The expected output is exactly the lines below, starting at the line with "Primer: Worktrees + Coding Agents (172, 1147)" and ending at the line with "Math (76, 266)", both included; no other line belongs in it.

■ **Data supplied**
Content starts
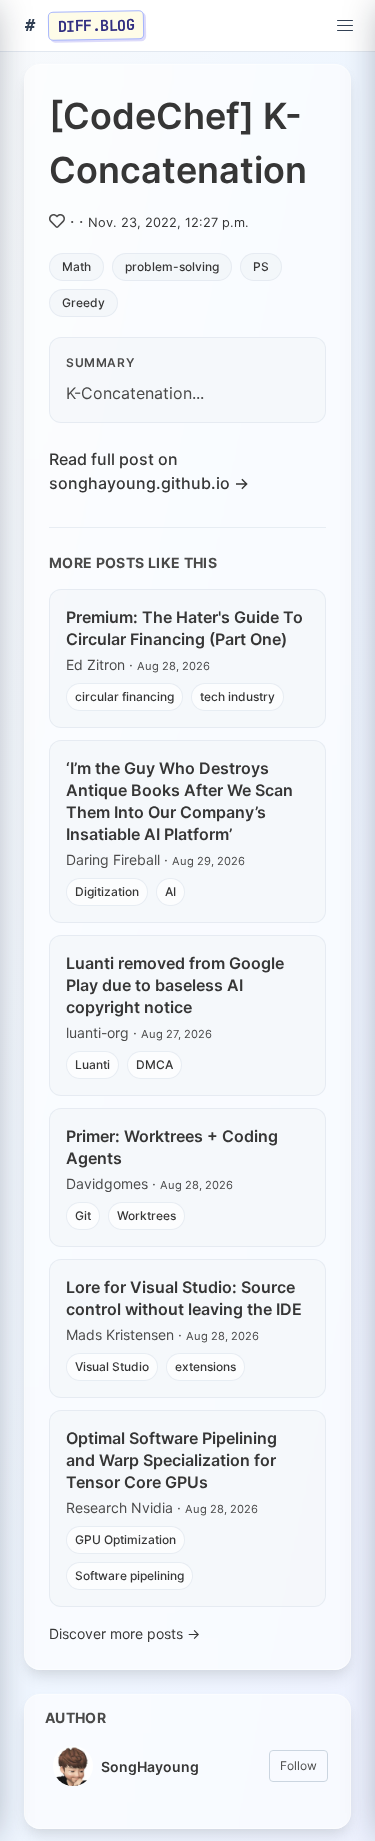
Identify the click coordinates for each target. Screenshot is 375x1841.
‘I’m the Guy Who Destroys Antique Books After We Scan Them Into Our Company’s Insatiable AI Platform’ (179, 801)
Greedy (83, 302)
Content ends
Content starts
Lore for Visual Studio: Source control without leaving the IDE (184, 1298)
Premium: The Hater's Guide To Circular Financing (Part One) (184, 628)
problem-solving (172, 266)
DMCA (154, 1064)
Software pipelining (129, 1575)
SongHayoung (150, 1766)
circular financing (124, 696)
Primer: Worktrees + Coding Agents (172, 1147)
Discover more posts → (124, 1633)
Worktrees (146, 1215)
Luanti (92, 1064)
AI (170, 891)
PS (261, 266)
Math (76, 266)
Content ends
Content starts
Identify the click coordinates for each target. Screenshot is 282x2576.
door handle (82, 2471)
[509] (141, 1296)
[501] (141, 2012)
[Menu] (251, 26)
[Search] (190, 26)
Content ends
■ **Result of this task**
Primer: Worktrees + Coding Agents (172, 1147)
Discover more posts → (124, 1633)
Worktrees (146, 1215)
Luanti (92, 1064)
AI (170, 891)
PS (261, 266)
Math (76, 266)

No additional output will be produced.